Talvez a era “pós-moderna” seja, por assim dizer, a era das máscaras individuais e coletivas. As individuais para evitar o sofrimento maior de precisarmos tomar conhecimento do horror perpetrado pela própria dinâmica do progresso capitalista democrático. Dinâmica esta que já foi muito bem retratada por autores díspares como o filósofo ateu John Gray, e sua crítica da busca da humanidade pela imortalidade através do avanço da ciência [2], e o filósofo humanista camaronês Achille Mbembe [3], e sua crítica de “carbonização” do mundo pelas forças capitalistas. A grande diferença entre ambos, no particular, é que enquanto o primeiro não parecer nutrir maiores expectativas em relação ao futuro da humanidade - dado o já avançado grau de virtualização da vida social do animal humano -, o segundo ainda mantém esperanças numa possível correção de rota da história, especialmente através da nossa volta para casa, ou melhor, do resgate dos valores africanos em relação a nossa interação com a natureza.

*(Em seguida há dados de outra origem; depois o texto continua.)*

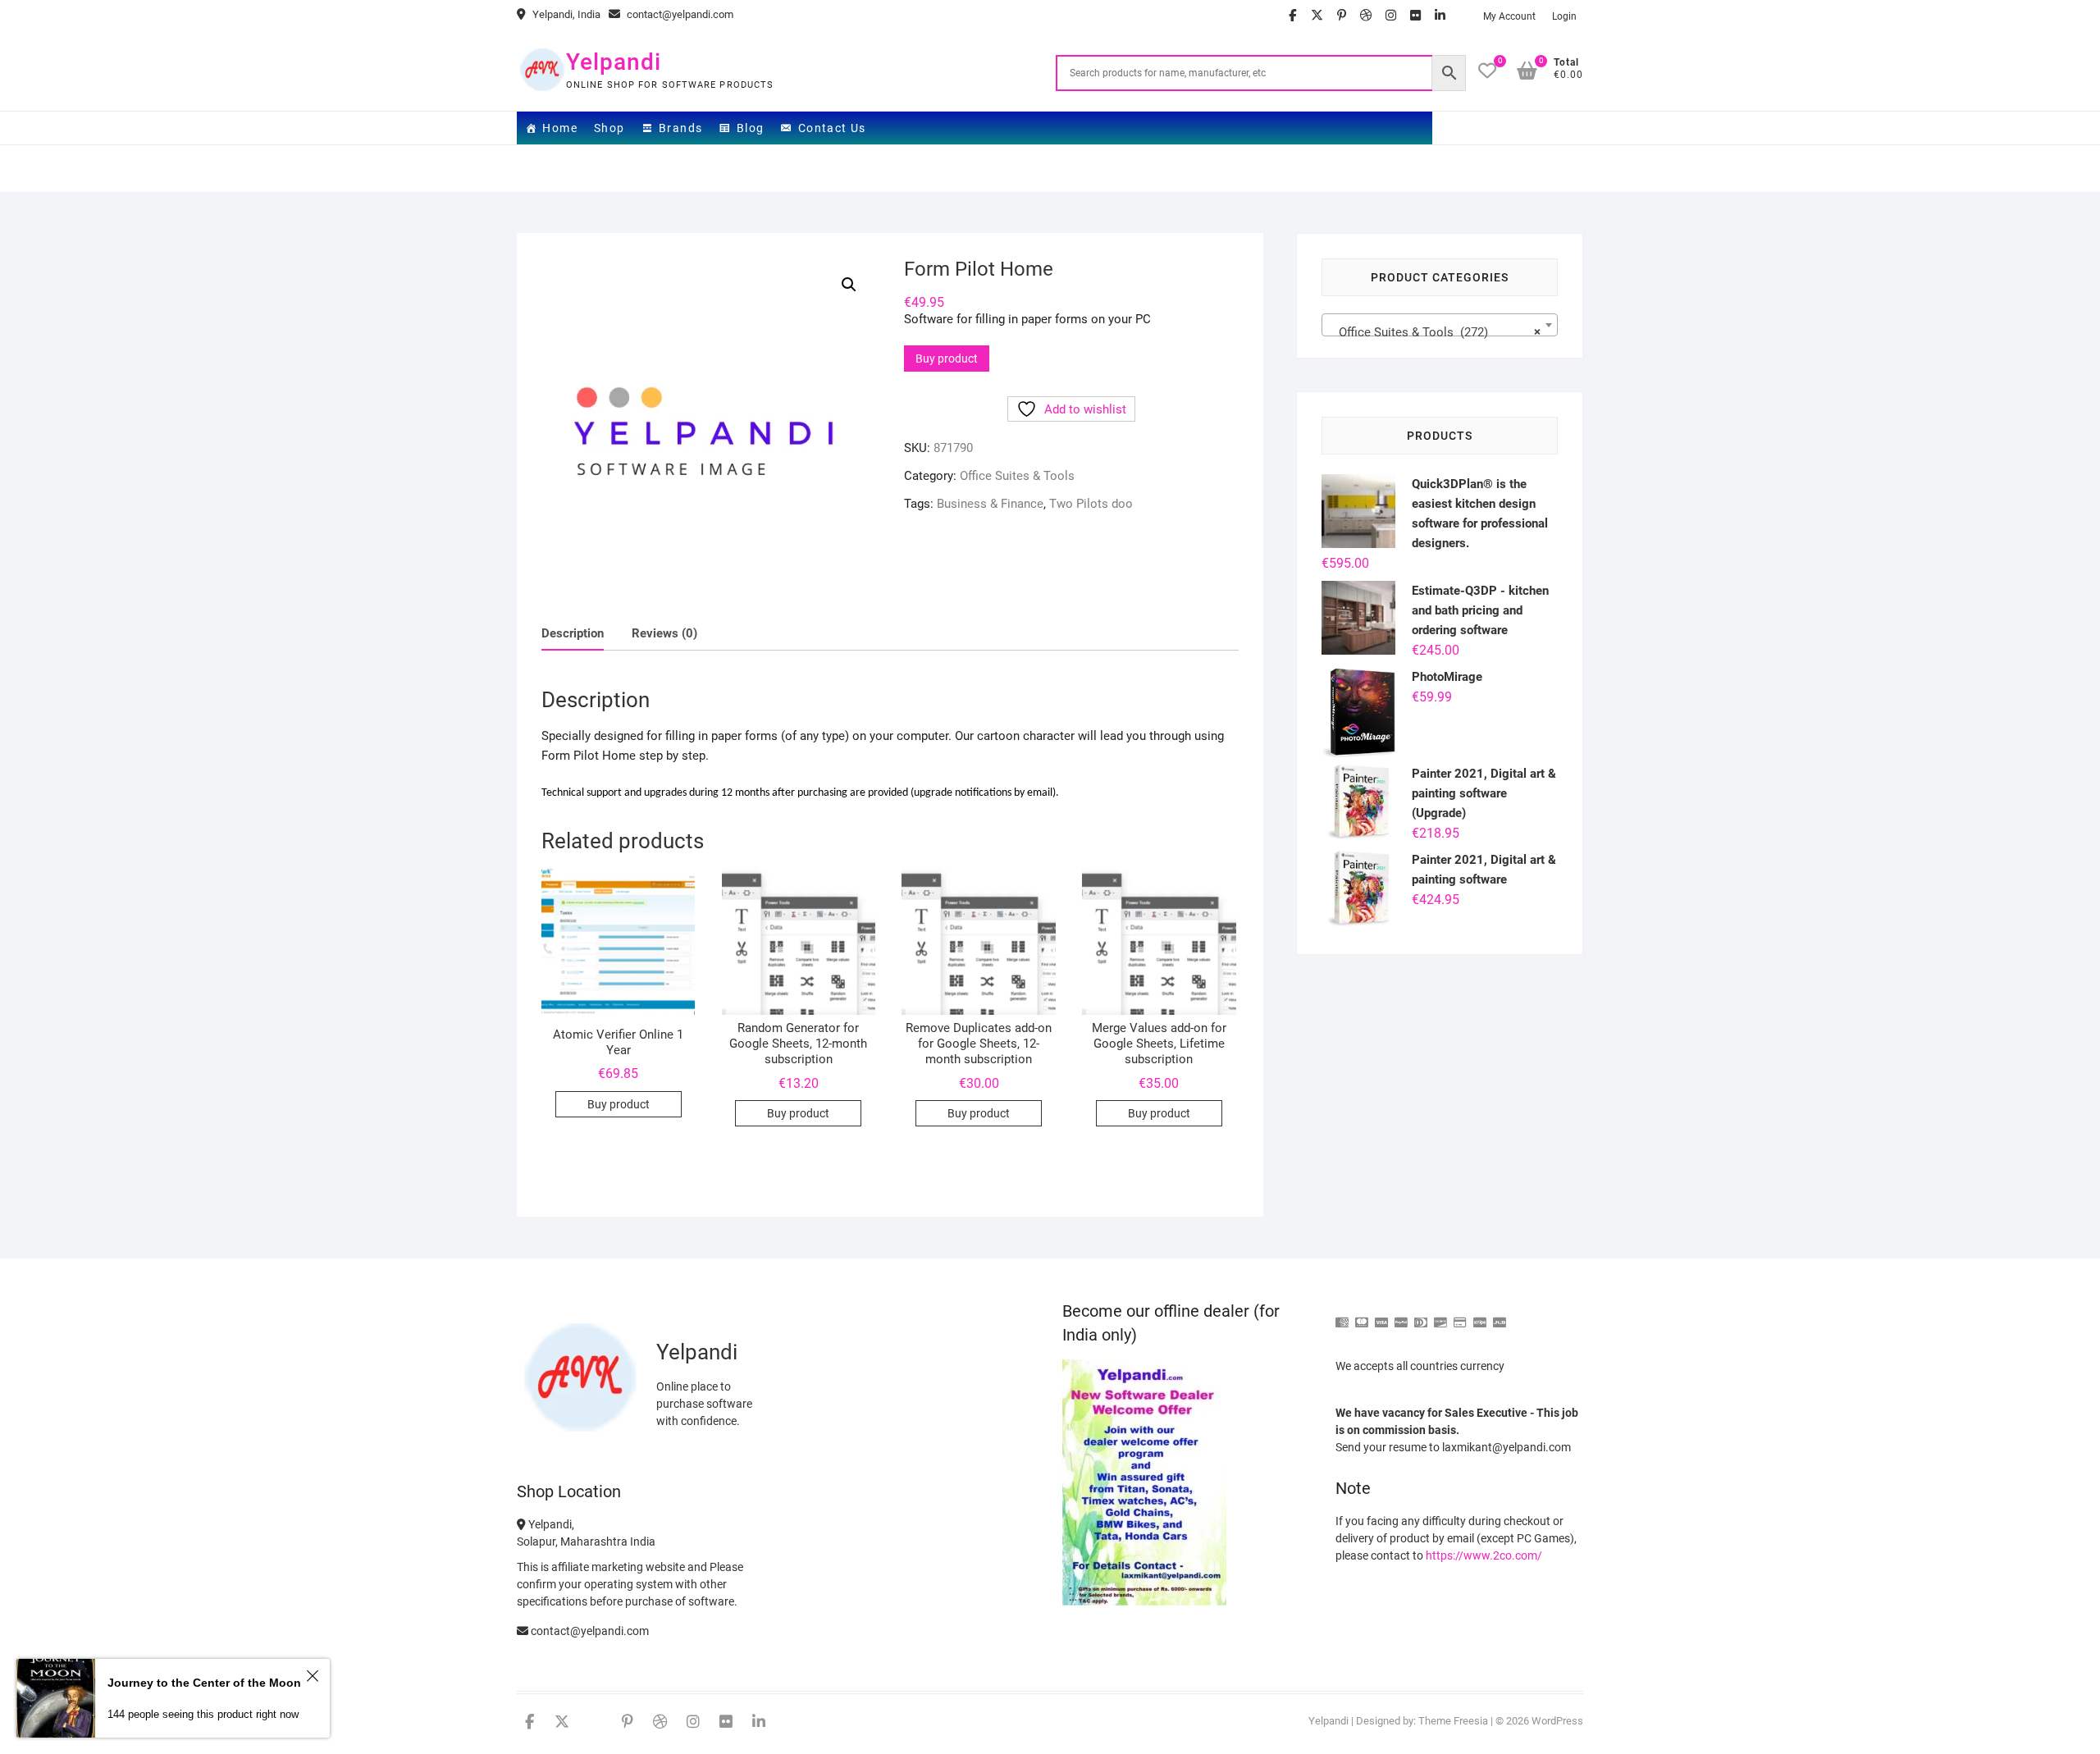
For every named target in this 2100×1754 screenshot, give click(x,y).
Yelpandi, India (565, 14)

Contudo, as máscaras individuais fazem cada vez menos sentido em relação as novas máscaras coletivas do século XXI. Com efeito, se os rostos, e por tabela os corpos, passaram a ser as máscaras na nova normalidade de pessoas cujas vidas se tornaram indefinidas, efêmeras e fetichistas, então podemos ser o que as nossas vidas precisarem, de acordo com as nossas vontades e permanências . Mas quem será o herói que chamará para si a responsabilidade pelos horrores praticados por uma sociedade que já não se reconhece mais como espécie? Na vida real não existe o “Batman”, capaz de ser o que nós precisamos que ele seja. Mas existem muitos “Coringas”, ou seja, muitos sujeitos capazes de fazer enlouquecer a maioria das pessoas ditas normais, como a personagem “Harvey Dent” da citada trilogia.
Quando vemos um experiente e renomado historiador como Laurence Rees (Ayr, 1957) desanimado e frustrado com os rumos tomados pela invasão russa na Ucrânia, e as consequências que dela ainda virão, nos perguntamos: a quem recorreremos nas décadas vindouras? O ocidente parece tresloucado pela aceleração das relações totais entre todos os domínios da vida humana – sociais, econômicas, políticas, religiosas, virtuais. etc. –, e está mais para o justiceiro “Duas Caras”, que para o Promotor “Harvey Dent”. Anseia por destruir o mundo oriental, mas não sabe como fazer isso sem colocar seu próprio lado em perigo. Então, espera criminosamente pelo desfecho do conflito que ele mesmo, Ocidente, fez questão de insuflar, mediante o bombardeio psicológico do tirano, cercando-o através da OTAN. Essa espera criminosa já aconteceu em ocasiões anteriores, envolvendo os mesmos atores, quando Churchill e Roosevelt se omitiram diante dos horrores praticados por Stálin. E mais. O mesmo Ocidente que conciliou com Mikhail Gorbatchov jamais pleitear a entrada da Ucrânia no OTAN.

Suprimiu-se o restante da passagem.